Consistent with other studies of HIV-infected humans (1,
15) and chimpanzees (8) and SIV-infected macaques (13, 21), we detected IgG and not IgA antibodies in
vaginal secretions (Fig. 3B). It is possible that IgA antibodies were outcompeted in binding by higher-affinity IgG isotypes or that IgG was
the dominant isotype found in the vaginal tract.
SHIV-specific cellular immune responses.
CD8+ T-cell responses against SHIV antigens were
measured regularly in the PBMC from both groups of animals from 0 to
12 w.p.i. (Table 2). Strong,
nonspecific cellular responses, characterized by a high percentage of
CD8+ CD69+ cells responding
to WT VV, were observed in all animals at early time points (1 to
4 w.p.i.; data not shown). Such nonspecific responses may have
obscured SHIV-specific responses in those early samples. Responses to
Env and Gag-Pol were detected in the PBMC of all the i.v. infected
animals (17 of 51 assays, or 33%, showed detectable responses). The
i.vag. infected animals had similar levels of responses to both
antigens in PBMC (responses detected in 17 of 57 assays, or 30%).
Cervical lymphocytes also were evaluated for responses in
CD8+ CD69+ cells (at 3, 5, 6, 8, 10, and 12 w.p.i.) and CD3+
CD8+ cells (at 1 w.p.i. for the i.vag. group
animals only). The results are shown in Table
3. Cytobrushings were performed at every
blood draw, but the number of samples available for evaluation was
considerably less than could be obtained from PBMC due to the
difficulty in obtaining sufficient numbers of cells for the assay and
to the substantial activation of these lymphocytes, as evidenced by the production of high levels of IFN-
in response to no
stimulation or to WT VV alone (data not shown). The i.v.
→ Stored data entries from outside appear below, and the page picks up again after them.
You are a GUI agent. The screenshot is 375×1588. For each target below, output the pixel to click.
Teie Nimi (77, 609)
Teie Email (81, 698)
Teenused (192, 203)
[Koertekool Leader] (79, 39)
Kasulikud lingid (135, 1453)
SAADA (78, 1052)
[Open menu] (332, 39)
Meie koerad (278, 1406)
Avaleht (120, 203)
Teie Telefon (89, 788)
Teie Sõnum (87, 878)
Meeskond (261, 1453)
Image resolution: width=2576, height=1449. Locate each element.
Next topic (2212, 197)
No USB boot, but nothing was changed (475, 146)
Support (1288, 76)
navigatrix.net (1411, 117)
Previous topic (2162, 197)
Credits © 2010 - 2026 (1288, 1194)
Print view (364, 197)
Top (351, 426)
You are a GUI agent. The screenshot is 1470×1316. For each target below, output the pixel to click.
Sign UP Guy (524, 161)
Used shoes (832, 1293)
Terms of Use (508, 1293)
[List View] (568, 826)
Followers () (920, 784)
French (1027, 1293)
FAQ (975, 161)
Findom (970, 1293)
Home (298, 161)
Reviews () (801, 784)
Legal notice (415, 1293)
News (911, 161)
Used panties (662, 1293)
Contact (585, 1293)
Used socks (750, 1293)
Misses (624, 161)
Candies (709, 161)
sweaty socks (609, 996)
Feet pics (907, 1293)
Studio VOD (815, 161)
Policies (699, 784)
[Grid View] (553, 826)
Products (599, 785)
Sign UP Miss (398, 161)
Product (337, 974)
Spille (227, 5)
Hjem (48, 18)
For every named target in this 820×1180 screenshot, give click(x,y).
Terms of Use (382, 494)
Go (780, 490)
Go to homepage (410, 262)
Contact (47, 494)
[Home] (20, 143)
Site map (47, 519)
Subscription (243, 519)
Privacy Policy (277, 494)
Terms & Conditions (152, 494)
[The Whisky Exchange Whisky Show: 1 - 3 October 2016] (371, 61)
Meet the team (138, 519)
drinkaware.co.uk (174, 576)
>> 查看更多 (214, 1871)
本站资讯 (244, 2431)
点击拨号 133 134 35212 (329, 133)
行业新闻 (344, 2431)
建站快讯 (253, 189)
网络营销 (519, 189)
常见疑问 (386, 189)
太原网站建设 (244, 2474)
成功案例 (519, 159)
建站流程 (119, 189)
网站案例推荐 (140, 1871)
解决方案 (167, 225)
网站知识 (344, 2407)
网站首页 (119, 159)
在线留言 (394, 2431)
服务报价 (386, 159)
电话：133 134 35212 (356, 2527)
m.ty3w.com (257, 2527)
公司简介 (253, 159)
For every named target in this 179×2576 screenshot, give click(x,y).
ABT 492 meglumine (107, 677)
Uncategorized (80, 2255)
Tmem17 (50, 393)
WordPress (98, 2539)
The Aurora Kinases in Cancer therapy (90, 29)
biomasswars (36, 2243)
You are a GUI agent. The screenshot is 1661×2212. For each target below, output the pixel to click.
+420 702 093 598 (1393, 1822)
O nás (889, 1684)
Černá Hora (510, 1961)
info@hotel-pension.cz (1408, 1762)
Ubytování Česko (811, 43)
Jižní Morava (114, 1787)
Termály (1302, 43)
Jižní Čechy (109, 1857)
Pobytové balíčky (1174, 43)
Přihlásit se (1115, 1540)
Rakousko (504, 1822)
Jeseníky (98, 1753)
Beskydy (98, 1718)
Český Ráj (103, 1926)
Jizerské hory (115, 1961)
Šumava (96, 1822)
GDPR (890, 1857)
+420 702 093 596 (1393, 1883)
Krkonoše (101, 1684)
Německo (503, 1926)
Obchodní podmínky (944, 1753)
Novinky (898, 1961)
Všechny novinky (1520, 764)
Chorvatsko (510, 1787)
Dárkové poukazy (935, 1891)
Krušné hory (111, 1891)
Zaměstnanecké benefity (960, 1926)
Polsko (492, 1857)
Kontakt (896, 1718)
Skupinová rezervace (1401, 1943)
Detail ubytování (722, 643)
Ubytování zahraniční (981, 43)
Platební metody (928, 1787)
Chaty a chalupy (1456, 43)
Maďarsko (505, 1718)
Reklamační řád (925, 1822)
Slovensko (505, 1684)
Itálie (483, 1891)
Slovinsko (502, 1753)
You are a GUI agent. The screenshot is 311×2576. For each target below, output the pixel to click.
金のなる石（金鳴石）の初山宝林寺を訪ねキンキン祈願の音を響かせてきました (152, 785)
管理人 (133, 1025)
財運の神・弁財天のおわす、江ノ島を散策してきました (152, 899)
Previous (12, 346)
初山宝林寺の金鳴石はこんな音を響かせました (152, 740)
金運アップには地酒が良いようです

infected animals had few responses in their cervical T cells to Env or
Gag-Pol (Table 3), although strong anti-Env and anti-Gag-Pol responses were seen in the PBMC of the same animals (Table 2). Positive IFN-
responses were detected more frequently in cervical cells from the
animals that had been inoculated i.vag. Sixty-two percent (16 of 26) of
the assays in the i.vag. group were positive, whereas only 30% (7 of
23) of the cervical T-cell responses in the i.v. inoculated group were
positive.
 |
DISCUSSION |
There are several theories as to how HIV or SIV crosses
the stratified epithelial layer of the vaginal tract (2, 12, 23,
28, 31). Recent studies with rhesus macaques have shown that
local DCs, macrophages, and lymphocytes are infected with SIV early
after atraumatic vaginal inoculation (7, 26). Presumably infected DCs and macrophages migrate to nearby lymph nodes to establish
a systemic infection (7). Detectable virus in the draining
lymph nodes of these animals can be detected between 1 to 5 days
postinoculation (7, 26). These studies did not address
whether local virus replication at or near the site of infection occurs
or whether such replication can elicit a local immune response.
In this study, we found significant differences in viral dissemination
and magnitude of the immune responses between the animals that were
inoculated i.vag. and those inoculated i.v. with the same virus,
SHIV89.6V. Our findings suggest a
compartmentalization of the virus in i.vag. inoculated animals, in
which SHIV replicates initially at the mucosal site and/or in the
draining lymph nodes before spreading to the periphery. The evidence
for these conclusions is found in three observed phenomena.
First, there is a delay in detectable provirus in the periphery upon
i.vag. inoculation (Table 1 and Fig. 1), suggesting that virus-infected
cells do not spread immediately to the periphery in these animals. This
observation is consistent with earlier studies (7, 26). We
did not observe a similar delay for plasma viral load measurements,
which is indicative of similar levels of early viral replication in
animals of both groups. In both groups of animals a correlation between
inoculum dose and plasma viral load measurements was observed. Plasma
viral load is considered to be a direct reflection of ongoing viral
replication (4). Because such replication early in
infection is not constrained by an antiviral immune response, the viral
load in plasma can be interpreted as a direct reflection of the number
of cells that are productively infected. The fact that these viral load
measurements are potentially correlated with the size of the inoculum
in animals from both groups directly supports that hypothesis. Two
animals in both groups received 200 TCID50 of
virus via i.vag. or i.v. inoculation. Of these four animals, the two
that were inoculated i.vag. had considerably lower plasma viral load
measurements than the other two animals (4.9 × 105 versus 9.0 × 106
copies/ml, respectively). Together, these data suggest that the physical barrier imposed by the mucosal tissue effectively
limits the number of viral particles available for infection,
consistent with previous reports (20), thereby limiting
the number of cells that become infected immediately after exposure.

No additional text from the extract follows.